What is being asked: Extract each line of the listing below that contains the string "located". Matching is case-sensitive.

Information shown:
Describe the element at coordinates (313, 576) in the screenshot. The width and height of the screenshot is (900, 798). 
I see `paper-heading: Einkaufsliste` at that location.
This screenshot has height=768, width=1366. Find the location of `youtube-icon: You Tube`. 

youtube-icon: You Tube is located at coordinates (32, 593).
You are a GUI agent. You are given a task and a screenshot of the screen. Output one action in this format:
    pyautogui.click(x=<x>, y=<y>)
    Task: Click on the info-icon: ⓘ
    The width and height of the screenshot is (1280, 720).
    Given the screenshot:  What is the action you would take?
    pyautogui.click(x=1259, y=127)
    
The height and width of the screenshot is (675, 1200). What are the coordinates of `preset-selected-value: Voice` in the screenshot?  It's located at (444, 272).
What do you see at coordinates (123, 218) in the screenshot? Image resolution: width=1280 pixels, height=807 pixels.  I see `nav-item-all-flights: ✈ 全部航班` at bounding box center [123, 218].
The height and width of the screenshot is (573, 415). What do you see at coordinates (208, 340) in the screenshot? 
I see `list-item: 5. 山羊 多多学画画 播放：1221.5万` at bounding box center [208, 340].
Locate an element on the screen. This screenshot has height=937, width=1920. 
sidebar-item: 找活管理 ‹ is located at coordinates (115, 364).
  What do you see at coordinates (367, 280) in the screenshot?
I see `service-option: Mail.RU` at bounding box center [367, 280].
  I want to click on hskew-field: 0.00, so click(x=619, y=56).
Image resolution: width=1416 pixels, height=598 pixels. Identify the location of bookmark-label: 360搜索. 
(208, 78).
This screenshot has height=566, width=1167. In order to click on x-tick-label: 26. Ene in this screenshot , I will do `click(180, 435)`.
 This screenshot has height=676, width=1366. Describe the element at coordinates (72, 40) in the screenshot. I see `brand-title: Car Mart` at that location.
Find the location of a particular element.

Answer to the problem:
youtube-icon: You Tube is located at coordinates (32, 593).
The height and width of the screenshot is (675, 1200). What are the coordinates of `preset-selected-value: Voice` in the screenshot?  It's located at (444, 272).
sidebar-item: 找活管理 ‹ is located at coordinates (115, 364).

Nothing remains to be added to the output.